━━━ Source data
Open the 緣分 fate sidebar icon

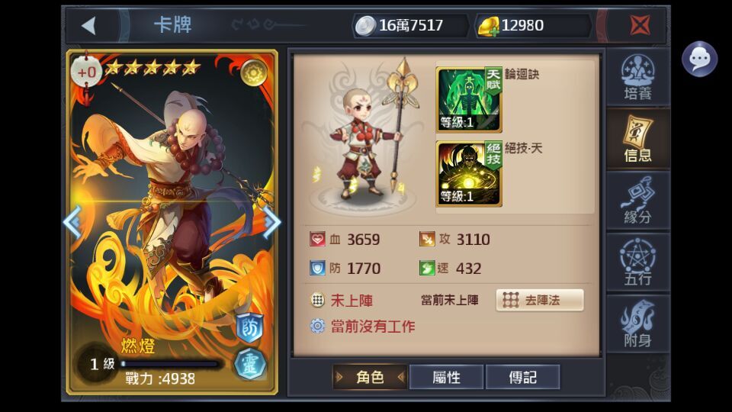click(637, 201)
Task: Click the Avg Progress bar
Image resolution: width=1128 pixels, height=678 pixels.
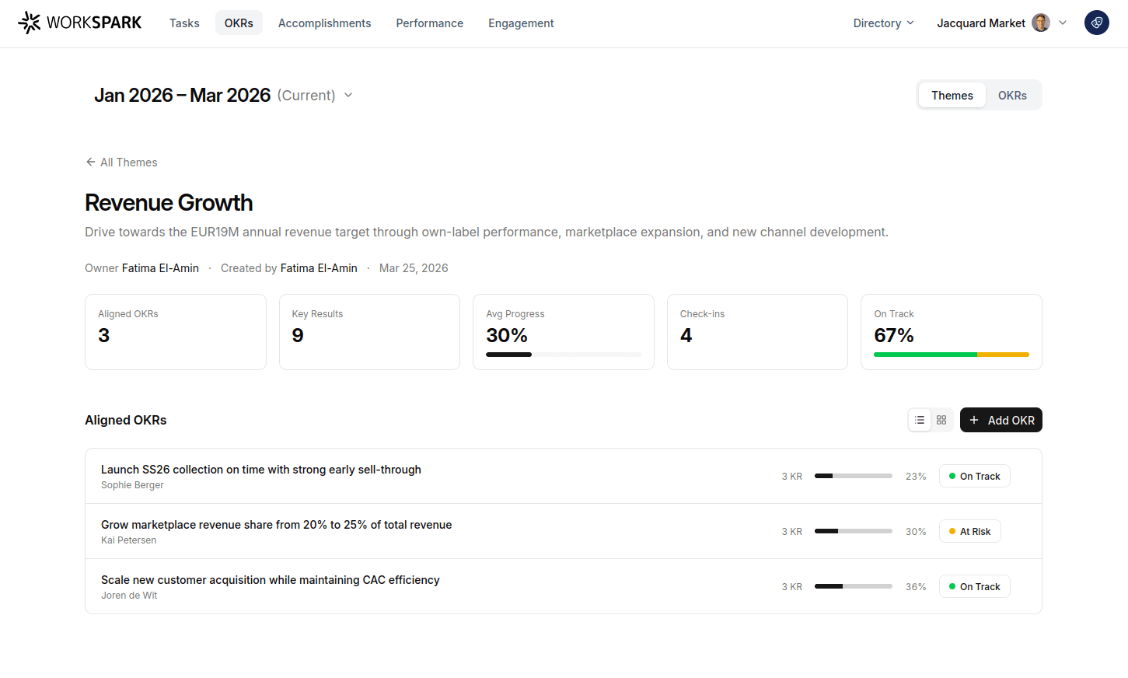Action: pyautogui.click(x=564, y=355)
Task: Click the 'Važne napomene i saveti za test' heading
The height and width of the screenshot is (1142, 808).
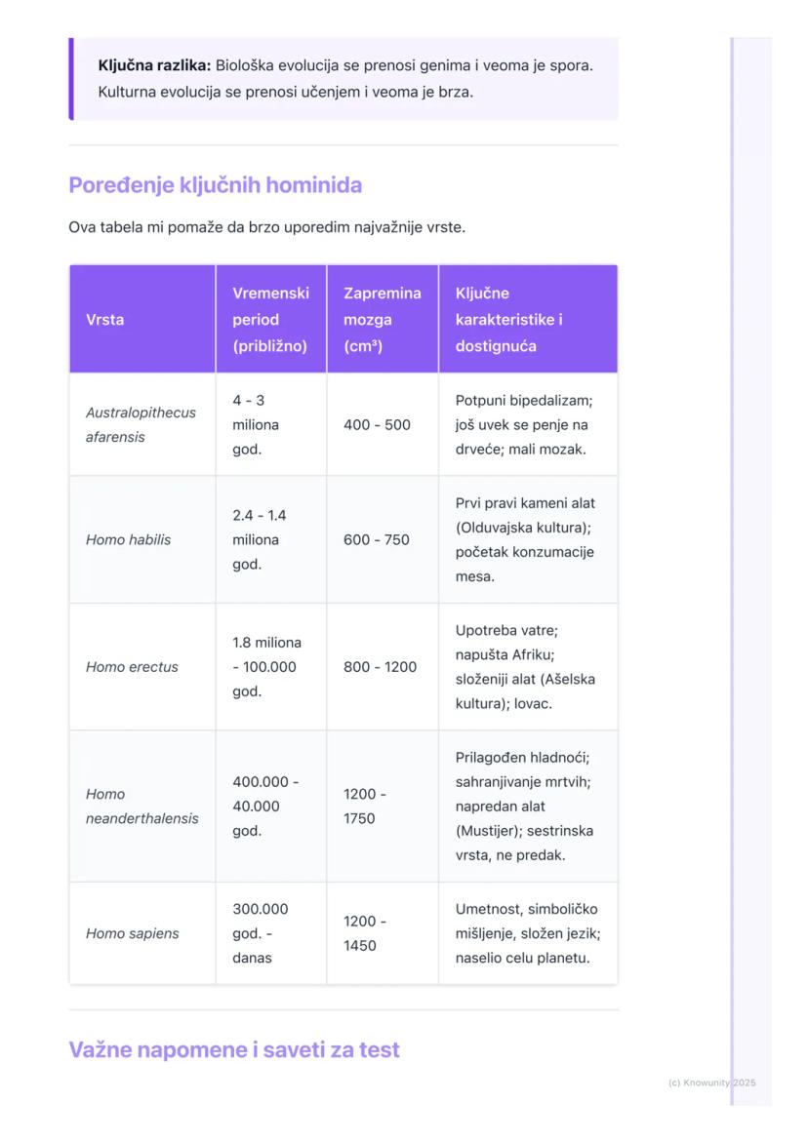Action: tap(234, 1050)
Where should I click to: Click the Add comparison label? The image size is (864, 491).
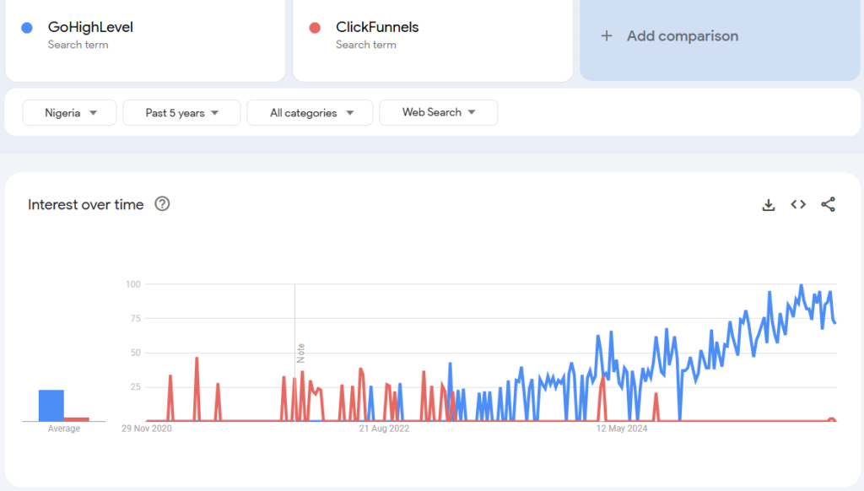(x=682, y=36)
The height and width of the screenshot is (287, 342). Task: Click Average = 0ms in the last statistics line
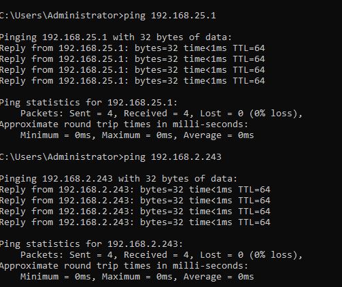click(219, 277)
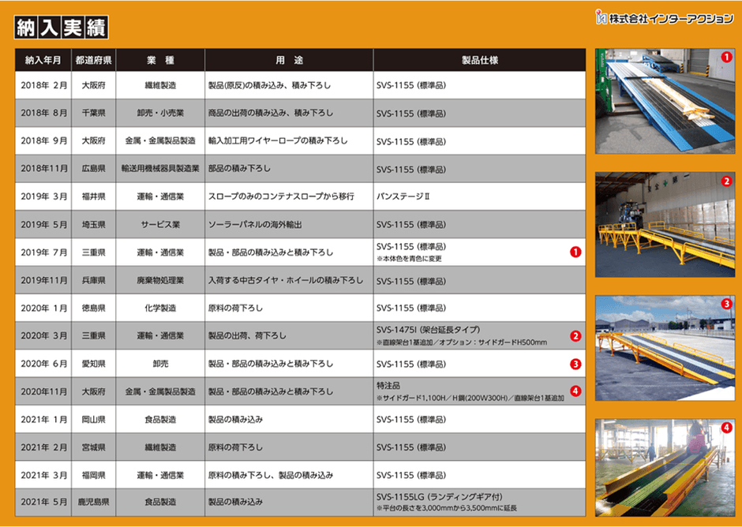Click the 2018年2月 大阪府 table row
Viewport: 742px width, 527px height.
237,84
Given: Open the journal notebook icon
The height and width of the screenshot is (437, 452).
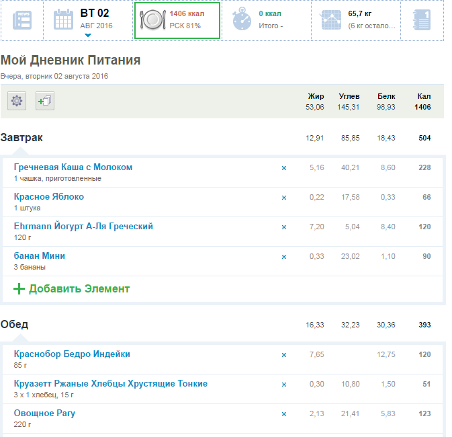Looking at the screenshot, I should pyautogui.click(x=422, y=20).
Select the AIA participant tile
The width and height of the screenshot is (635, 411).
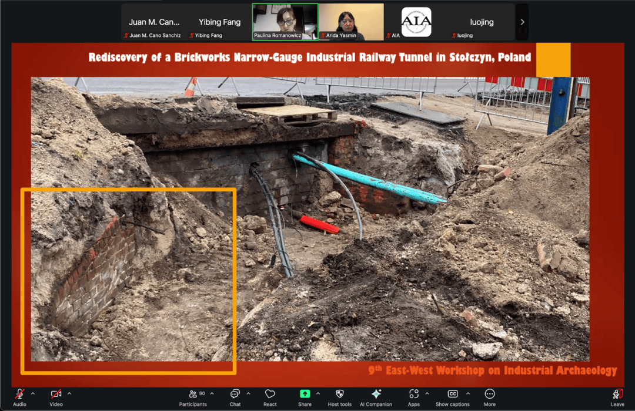pos(416,22)
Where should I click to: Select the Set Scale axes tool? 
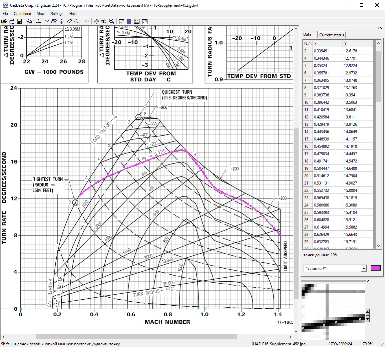click(38, 21)
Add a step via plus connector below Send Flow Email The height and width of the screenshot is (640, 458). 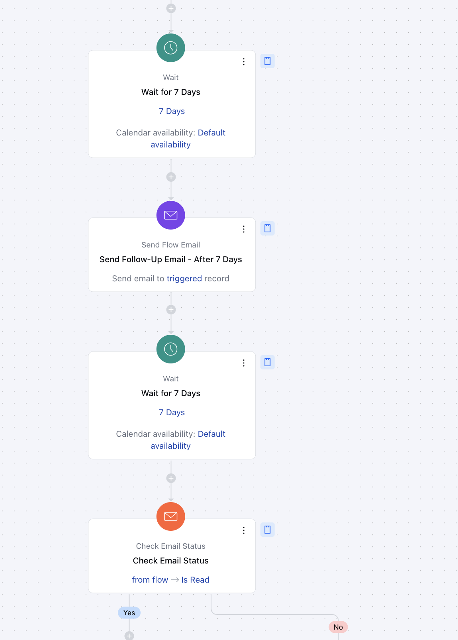(171, 310)
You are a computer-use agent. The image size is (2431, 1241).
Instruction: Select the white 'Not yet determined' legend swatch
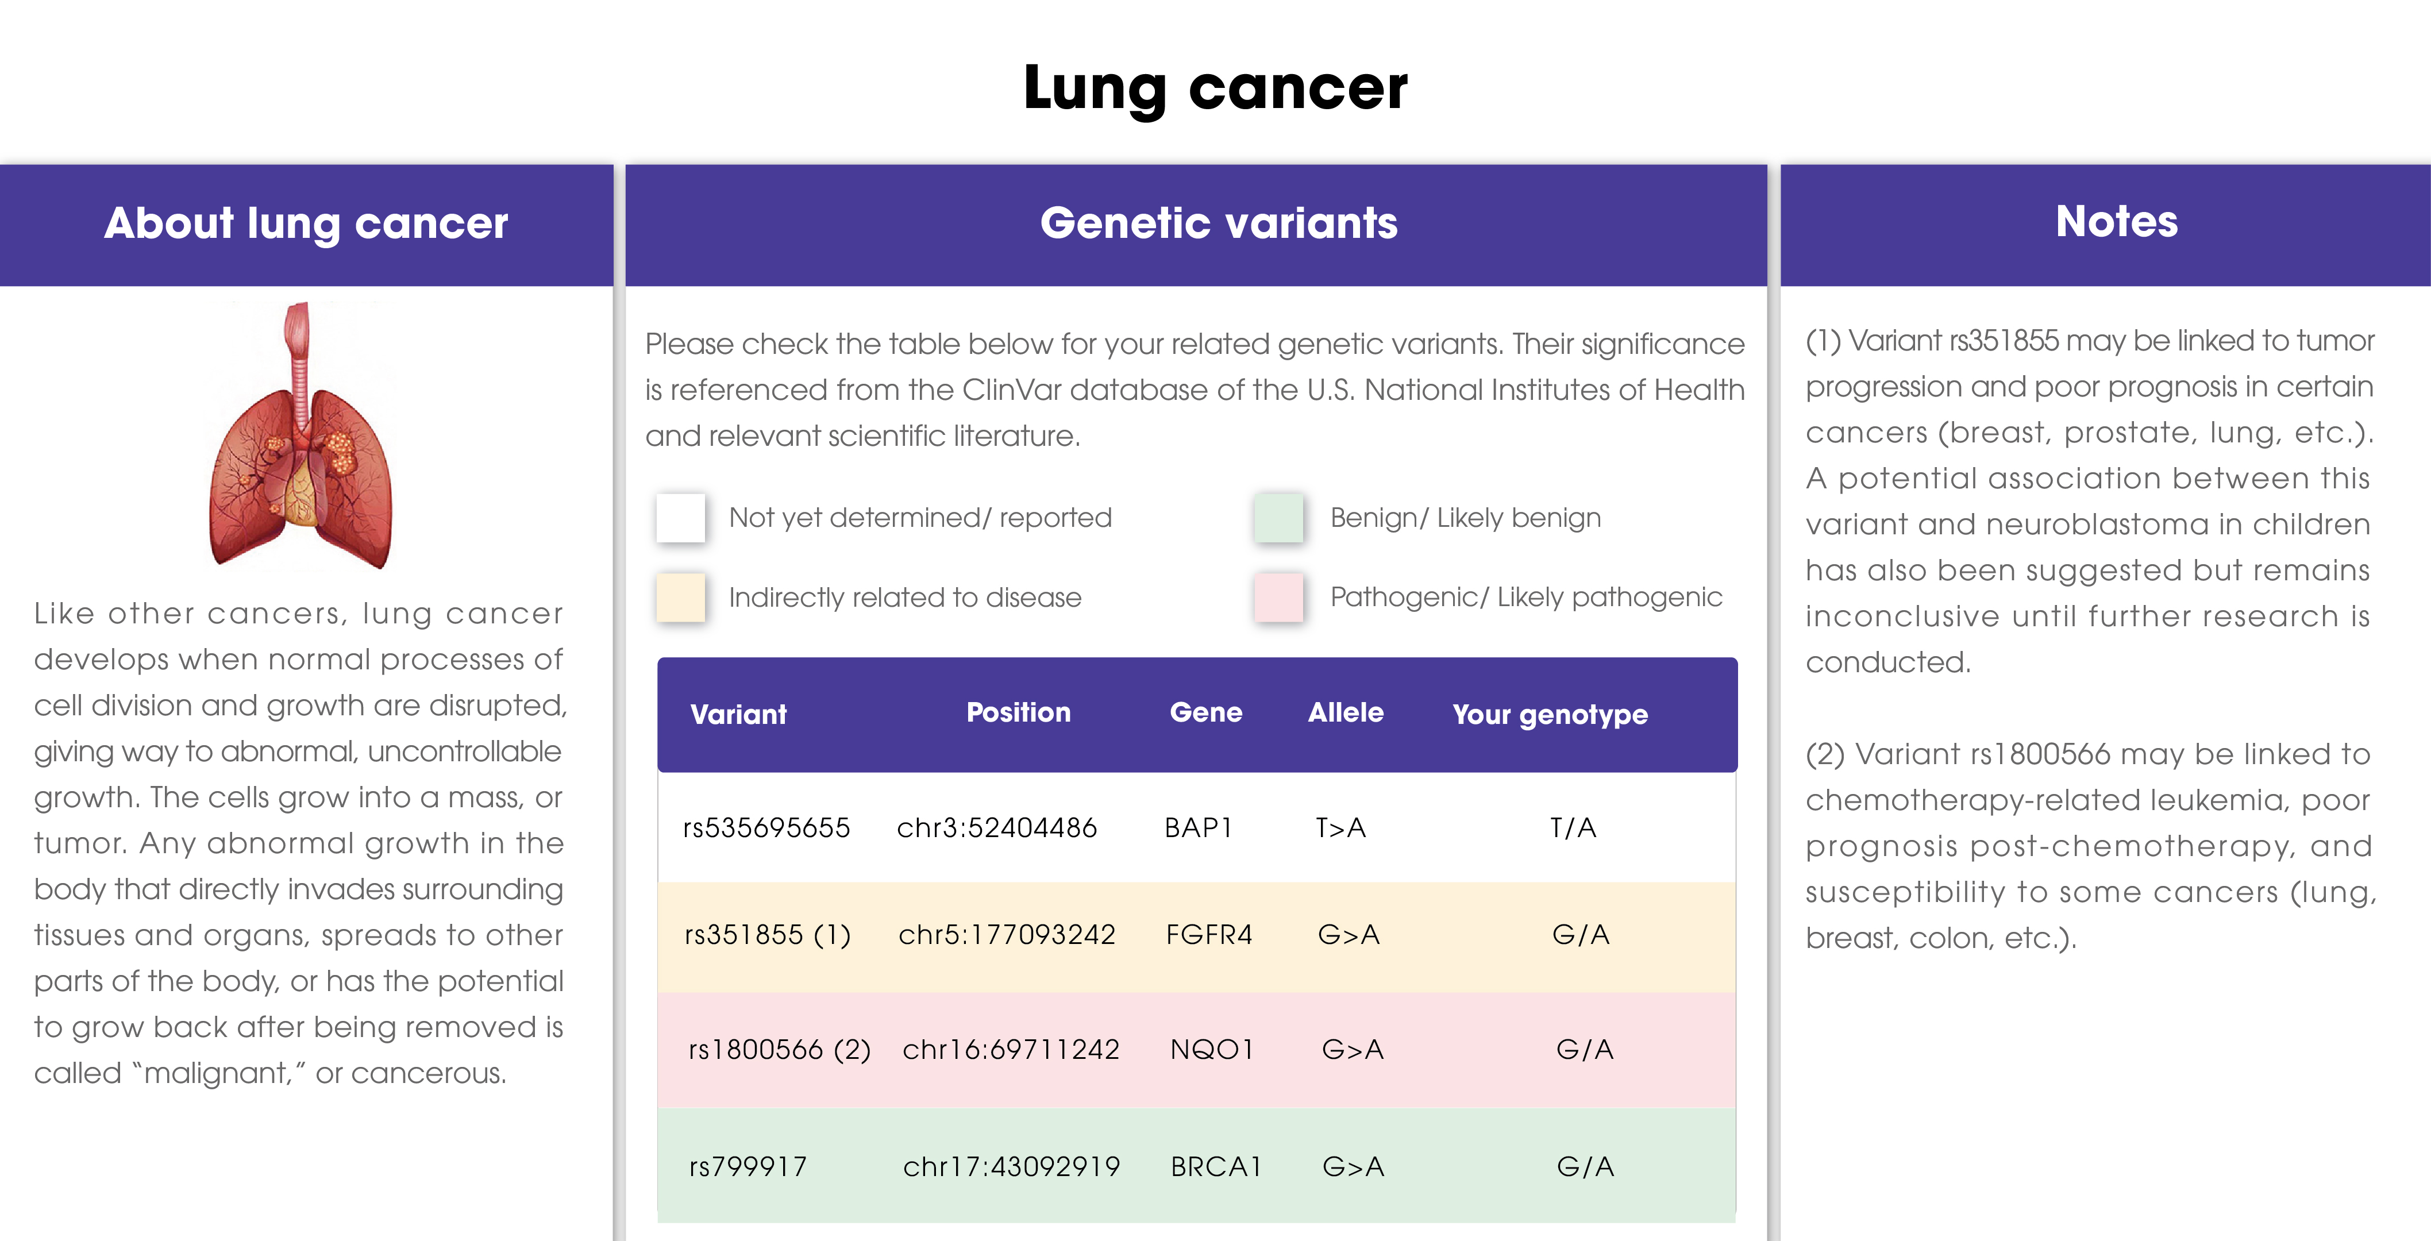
━━━━━━
### Task statement
Print exactly the lines from the first line of the records above through the line containing "Given: Open the journal notebook icon", leaving out the pictures.

### Answer to the exercise
Open the 緣分 fate sidebar icon

click(637, 201)
Task: Click the Avg Progress bar
Image resolution: width=1128 pixels, height=678 pixels.
Action: pyautogui.click(x=564, y=355)
Task: Click the 'Važne napomene i saveti za test' heading
The height and width of the screenshot is (1142, 808).
Action: tap(234, 1050)
Where should I click to: Click the Add comparison label? The image size is (864, 491).
(x=682, y=36)
The height and width of the screenshot is (287, 342). Task: Click Average = 0ms in the last statistics line
click(219, 277)
Click the 2018年2月 大阪府 table row
Viewport: 742px width, 527px height.
237,84
Given: Open the journal notebook icon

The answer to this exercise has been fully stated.